Does anyone know how close we are to acualy having this great puzzle?


----------



## dougreed (Mar 19, 2006)

No clue. From the videos, the thing looks hella awesome. Whenever it comes out, I hope to be able to buy from the first batch. I can't wait to get my hands on one of those things.

-Doug


----------



## Richard (Mar 19, 2006)

What exactly is it?


----------



## Scott (Mar 19, 2006)

it's a working 6x6x6 rubik's cube, and acualy looks to be very smooth.

Pic1
Pic2
Pic3
Pic4

Video of the 6x6x6


----------



## gillesvdp (Mar 19, 2006)

Anybody going to Greece soon ?
If so, please try to contact those OlympicCube guys !


----------



## Richard (Mar 19, 2006)

Oh man! That thing is amazing. Good luck solving that thing...I think i'll stick to my 3X3X3 a while longer....


----------



## dougreed (Mar 19, 2006)

BTW, just because you can't physically buy one of these things now doesn't mean you can't practice them!

For more high-stress, high-order cube-solving fun:
http://www.puzzlingaddiction.com/Cube/applet/

-Doug


----------



## CraigBouchard (Mar 20, 2006)

I'm gunna go with a no comment on this...Lemme just say I'm hoping in the summer???


----------



## Scott (Mar 20, 2006)

> _Originally posted by CraigBouchard_@Mar 19 2006, 09:01 PM
> * I'm gunna go with a no comment on this...Lemme just say I'm hoping in the summer??? *


 Hmmm, you just commented after saying you wouldn't

lol


----------



## Richard (Mar 21, 2006)

When new cubes like this come up, how do find the new algorthims for it? Do you make a computer program for it or what?


----------



## pjgat09 (Mar 21, 2006)

When I solve any cube above 4 I really do it off the top of my head. The only alg i really use cycles 3 edges around. The rest is like a 4x4 solve: centers, edges, 3x3. That was my method for the 40x40.


----------



## dougreed (Mar 21, 2006)

> _Originally posted by Richard_@Mar 20 2006, 09:04 PM
> * When new cubes like this come up, how do find the new algorthims for it? *


You can use commutators to come up with algorithms for any number of puzzles, not just cubes. You can learn more about their 3x3x3 applications at Joel's Speedcubing Page, and then scale them up to work with nxnxn cubes using the same techniques.

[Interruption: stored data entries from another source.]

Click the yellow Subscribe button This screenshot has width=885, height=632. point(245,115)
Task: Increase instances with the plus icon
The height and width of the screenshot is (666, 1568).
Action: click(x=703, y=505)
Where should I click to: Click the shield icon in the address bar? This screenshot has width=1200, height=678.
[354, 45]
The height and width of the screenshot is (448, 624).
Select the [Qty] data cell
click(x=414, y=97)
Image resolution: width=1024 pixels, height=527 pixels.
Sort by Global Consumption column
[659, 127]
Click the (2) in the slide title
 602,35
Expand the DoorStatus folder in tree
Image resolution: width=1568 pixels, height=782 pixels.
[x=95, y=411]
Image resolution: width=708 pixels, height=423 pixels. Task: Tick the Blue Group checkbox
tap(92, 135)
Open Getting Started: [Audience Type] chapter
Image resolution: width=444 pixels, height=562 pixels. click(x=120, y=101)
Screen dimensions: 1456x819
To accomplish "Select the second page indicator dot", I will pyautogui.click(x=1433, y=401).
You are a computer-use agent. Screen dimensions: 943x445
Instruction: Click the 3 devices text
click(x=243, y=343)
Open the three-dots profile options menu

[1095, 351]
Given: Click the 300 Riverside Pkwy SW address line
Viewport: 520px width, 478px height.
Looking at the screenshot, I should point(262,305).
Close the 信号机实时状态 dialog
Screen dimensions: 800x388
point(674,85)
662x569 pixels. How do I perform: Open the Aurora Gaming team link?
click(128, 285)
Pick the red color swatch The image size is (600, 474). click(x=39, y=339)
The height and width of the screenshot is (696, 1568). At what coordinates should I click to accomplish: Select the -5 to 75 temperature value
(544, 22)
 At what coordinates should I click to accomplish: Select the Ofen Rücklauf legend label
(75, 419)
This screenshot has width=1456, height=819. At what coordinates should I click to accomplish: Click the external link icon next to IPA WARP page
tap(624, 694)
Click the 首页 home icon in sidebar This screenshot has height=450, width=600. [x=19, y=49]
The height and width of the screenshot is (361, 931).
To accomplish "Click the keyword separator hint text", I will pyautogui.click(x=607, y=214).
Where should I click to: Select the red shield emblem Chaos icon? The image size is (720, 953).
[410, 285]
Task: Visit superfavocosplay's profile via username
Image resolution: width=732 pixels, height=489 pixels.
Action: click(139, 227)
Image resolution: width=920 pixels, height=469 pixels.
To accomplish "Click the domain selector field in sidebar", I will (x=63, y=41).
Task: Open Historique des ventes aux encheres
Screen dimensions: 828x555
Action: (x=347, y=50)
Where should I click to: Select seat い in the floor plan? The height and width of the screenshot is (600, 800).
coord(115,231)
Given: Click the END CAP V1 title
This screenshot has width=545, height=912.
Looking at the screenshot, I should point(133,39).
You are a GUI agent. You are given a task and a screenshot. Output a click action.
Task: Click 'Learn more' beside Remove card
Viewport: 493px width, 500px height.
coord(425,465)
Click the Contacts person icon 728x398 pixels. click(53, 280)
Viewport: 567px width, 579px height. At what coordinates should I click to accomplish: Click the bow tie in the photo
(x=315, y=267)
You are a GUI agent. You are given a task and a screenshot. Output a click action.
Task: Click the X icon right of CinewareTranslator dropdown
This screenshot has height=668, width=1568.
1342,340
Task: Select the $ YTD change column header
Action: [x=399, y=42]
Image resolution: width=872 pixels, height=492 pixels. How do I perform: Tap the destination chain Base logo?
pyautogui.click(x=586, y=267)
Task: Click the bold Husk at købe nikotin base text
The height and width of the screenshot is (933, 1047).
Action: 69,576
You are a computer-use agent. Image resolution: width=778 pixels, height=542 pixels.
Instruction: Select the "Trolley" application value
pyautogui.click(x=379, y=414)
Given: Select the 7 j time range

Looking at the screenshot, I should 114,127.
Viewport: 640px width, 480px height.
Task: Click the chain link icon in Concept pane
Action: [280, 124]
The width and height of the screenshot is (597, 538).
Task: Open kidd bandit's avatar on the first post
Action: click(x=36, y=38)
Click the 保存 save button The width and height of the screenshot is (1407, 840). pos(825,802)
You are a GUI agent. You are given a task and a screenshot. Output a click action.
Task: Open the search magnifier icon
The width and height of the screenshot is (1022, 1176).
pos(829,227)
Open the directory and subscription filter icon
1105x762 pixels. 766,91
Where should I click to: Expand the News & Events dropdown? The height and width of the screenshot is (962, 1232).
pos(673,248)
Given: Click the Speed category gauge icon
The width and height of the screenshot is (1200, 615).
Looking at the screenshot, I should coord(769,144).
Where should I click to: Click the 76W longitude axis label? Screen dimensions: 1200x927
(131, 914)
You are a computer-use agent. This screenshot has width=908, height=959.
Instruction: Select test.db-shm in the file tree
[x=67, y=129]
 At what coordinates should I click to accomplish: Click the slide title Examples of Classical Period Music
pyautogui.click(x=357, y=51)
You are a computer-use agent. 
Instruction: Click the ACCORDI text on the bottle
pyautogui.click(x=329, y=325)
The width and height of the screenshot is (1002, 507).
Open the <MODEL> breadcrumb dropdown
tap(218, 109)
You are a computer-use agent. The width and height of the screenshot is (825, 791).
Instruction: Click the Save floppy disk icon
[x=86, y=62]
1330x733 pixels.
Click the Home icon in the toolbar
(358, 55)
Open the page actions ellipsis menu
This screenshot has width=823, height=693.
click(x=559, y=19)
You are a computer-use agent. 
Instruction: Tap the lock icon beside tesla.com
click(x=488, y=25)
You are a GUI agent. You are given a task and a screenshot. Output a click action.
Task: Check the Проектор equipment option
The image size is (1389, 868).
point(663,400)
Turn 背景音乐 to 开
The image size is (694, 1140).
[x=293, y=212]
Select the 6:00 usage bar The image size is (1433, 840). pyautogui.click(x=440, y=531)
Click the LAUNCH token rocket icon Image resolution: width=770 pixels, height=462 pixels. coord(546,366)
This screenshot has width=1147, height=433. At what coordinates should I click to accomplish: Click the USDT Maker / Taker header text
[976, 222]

Feel free to make a new thread to get more information about commutators if you're interested.

HTH,
Doug


----------



## Ravi (Mar 21, 2006)

I wonder who'll be the first to BLD one of those...

-Ravi


----------



## Alexander (Mar 21, 2006)

my bet is Stefan would be the first one


----------



## pjgat09 (Mar 21, 2006)

That would be scary to BLD a +6 order cube!! I can't even do 4!


----------



## Scott (Mar 21, 2006)

Haha, i cant even do 3!


----------



## pjk (Mar 21, 2006)

Do you guys know the potential costs of these?


----------



## CraigBouchard (Mar 22, 2006)

Yes I did comment...but w/e...No clue on potential cost, I'm still hoping around summer...Maybe they'll be sold for the first time at US Nationals...hehehe and not sold anywhere else for a month  That would be intense...

Craig


----------



## Scott (Mar 22, 2006)

Well, if it follows the pattern, it'll cost around 42 USD.

x = cube layers.
p = price.

p = 2x + x

*Aproximate Prices*
2x2x2 cube, 2(2) + 2 = $6 USD
3x3x3 cube, 3(3) + 3 = $12 USD
4x4x4 cube, 4(4) + 4 = $20 USD
5x5x5 cube, 5(5) + 5 = $30 USD
6x6x6 cube, 6(6) + 6 = $42 USD
7x7x7 cube, 7(7) + 7 = $49 USD
8x8x8 cube, 8(8) + 8 = $74 USD
9x9x9 cube, 9(9) + 9 = $90 USD
10x10x10 cube, 10(10) + 10 = $110 USD

Yes i made that formula, no it's not exact, and no... you dont bash it.


----------



## BillT (Mar 22, 2006)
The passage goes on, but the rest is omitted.